The panel, made up of 40 leading scientists and experts from all regions, outlines AI trends and warns that current protective measures cannot keep up, said its co-chair Yoshua Bengio.

AI capabilities exceed both scientific understanding and the adaptability of governments“Given mounting evidence of fraudulent AI behavior, science cannot currently guarantee that AI will not cause catastrophic harm as its capabilities increase, either alone or through malicious users.”

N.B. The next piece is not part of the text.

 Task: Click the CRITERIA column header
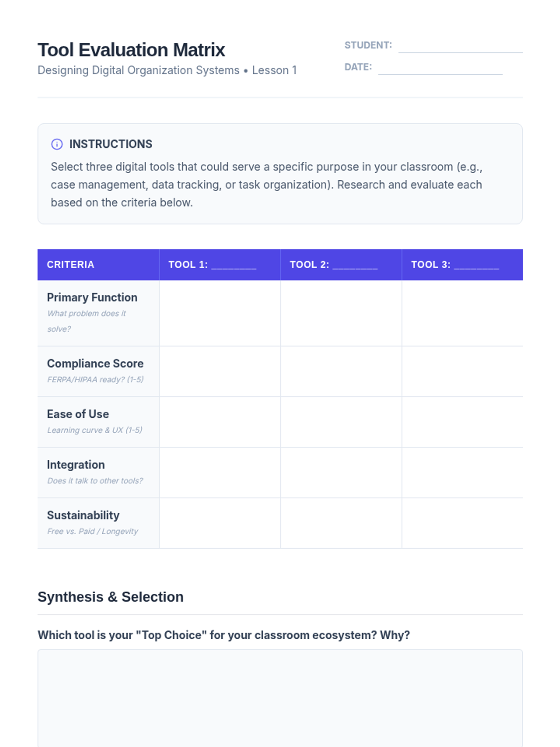pyautogui.click(x=70, y=265)
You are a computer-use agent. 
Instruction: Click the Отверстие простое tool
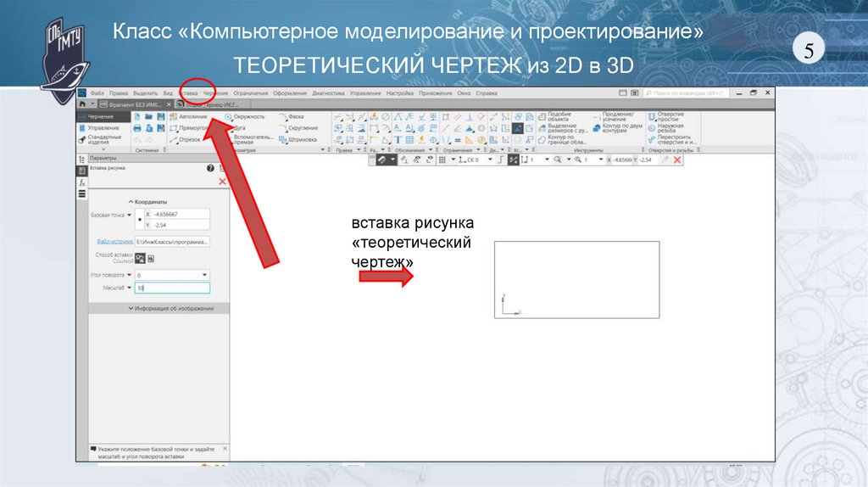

To act effectively, he said, global policymakers need to understand these systems, and the panel provides just that: a rigorous, common scientific foundation “that guides our shared path forward.”

Key findings

Detecting breast cancer earlier, accelerating vaccine development, and improving healthcare services are just a few groundbreaking AI achievements, but limitations and challenges remain, including:

  • AI adoption has broadly accelerated, although in different countries and sectors
  • Access and use vary widely, with adoption in the Global South lagging far behind the Global North
  • There are significant differences in computing infrastructure and computing models between advanced economies, reflecting existing inequalities

In addition, development is highly concentrated, with recent estimates suggesting that the United States accounts for 75 percent of the computing power among the world’s top 500 AI supercomputers while China accounts for 15 percent, and that companies in both countries are developing almost all of the leading general-purpose models.

Understand risks

Understanding and managing AI risks is critical, the report says. The panel’s co-chair, Maria Ressa, added that the risks to societies, security and the human species were already “too high.”

“The technology is transformative, but if the world continues on this path, humanity will not realize the promised benefits,” she warned.

Here are some of the panel’s warnings:

  • There are no scientific guarantees that AI agent systems will not violate instructions, and evidence is accumulating of cases where this is already the case
  • AI agent systems will soon complete tasks that currently take human programmers days or weeks to complete, but their deployment raises pressing questions for labor markets, cybersecurity and the controllability of future AI systems
  • Sycophantic AI behavior, in which reactions reinforce users’ existing beliefs regardless of accuracy, has been linked to several serious psychological incidents, including documented deaths
  • Criminals and malicious actors have been documented to use AI systems to support cyberattacks
  • Advanced technical capabilities can enable inexperienced private actors to use AI in malicious ways in a range of applications such as fraud and disinformation
  • There is a lack of reliable methods for maintaining control of highly autonomous AI systems

Many of these harms disproportionately affect already disadvantaged populations, the report says.

Unlock benefits, reduce risks

To minimize AI risks and benefit from this technological tool, good governance is required.

There are concrete next steps to address current gaps, but each requires sustained investment in Member States’ capacities to design, evaluate and deploy AI.

Seizing these opportunities safely requires targeted investments and policies to promote equitable access and reward innovation while preventing exploitation of the vulnerable.

“AI will not close divisions”

Dozens of different governance tools aimed at embedding ethics and human rights in AI systems are already in use in various jurisdictions, but they are fragmented, concentrated in a few companies and rarely measure effectiveness in practice, the report says.

Amandeep Gill, Under-Secretary-General and Special Envoy for Digital and Emerging Technologies, said the new report provides a common scientific language that decision-makers can now use in the future.

“AI will not close divides by itself,” he said.

The benefits come where institutions, skills and data already exist, and where they don’t, the same technology can displace workers, increase inequality and make communities dependent on systems designed without them in mind, he explained.

“These realities are now on record, independently verified and can no longer be ignored.”

The report’s findings will be presented to governments at the first UN Global Dialogue on AI Governance, taking place in Geneva on July 6 and 7.